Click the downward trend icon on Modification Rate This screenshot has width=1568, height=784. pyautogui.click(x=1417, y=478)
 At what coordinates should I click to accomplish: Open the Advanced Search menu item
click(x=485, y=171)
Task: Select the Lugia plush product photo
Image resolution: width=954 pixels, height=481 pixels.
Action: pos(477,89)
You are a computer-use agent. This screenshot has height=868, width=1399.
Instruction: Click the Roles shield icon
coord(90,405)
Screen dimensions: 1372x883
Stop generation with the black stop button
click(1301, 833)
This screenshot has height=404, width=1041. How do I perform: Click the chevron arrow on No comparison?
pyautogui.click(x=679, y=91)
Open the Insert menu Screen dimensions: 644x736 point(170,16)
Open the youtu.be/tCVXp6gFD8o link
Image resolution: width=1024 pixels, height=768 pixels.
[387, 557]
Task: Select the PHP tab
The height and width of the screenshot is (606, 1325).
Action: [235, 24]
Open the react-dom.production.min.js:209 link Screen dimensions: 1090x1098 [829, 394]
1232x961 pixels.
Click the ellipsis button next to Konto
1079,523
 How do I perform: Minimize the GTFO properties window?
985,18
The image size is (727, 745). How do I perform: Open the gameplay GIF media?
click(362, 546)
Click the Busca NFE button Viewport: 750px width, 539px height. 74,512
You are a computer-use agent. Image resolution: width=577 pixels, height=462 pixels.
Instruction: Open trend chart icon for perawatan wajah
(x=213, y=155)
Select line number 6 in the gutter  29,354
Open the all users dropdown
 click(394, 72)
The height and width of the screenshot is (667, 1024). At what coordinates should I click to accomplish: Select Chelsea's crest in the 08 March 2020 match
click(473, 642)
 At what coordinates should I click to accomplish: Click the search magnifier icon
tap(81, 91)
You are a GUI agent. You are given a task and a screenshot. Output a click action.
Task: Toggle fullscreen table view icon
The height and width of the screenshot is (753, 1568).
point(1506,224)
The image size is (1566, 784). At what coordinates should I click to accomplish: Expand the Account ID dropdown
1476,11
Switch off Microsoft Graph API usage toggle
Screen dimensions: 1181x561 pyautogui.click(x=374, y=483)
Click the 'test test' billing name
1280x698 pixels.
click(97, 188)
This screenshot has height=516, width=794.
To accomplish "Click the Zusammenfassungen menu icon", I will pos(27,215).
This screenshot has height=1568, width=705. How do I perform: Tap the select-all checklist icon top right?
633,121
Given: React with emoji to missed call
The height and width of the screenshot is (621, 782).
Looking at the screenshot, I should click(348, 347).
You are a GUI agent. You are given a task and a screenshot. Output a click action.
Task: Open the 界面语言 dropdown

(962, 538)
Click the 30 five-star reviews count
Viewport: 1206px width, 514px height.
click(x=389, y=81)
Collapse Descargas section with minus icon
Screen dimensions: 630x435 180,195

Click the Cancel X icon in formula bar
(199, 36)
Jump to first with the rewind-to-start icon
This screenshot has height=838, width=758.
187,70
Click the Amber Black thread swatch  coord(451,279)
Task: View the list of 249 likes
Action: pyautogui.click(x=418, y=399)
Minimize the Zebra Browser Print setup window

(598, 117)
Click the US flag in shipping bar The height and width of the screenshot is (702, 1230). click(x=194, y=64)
────────────────────
* **ABOUT THIS EXERCISE**
How many of the lines above include the word "computer"? Give that number without comment.

* **EXERCISE RESULT**
2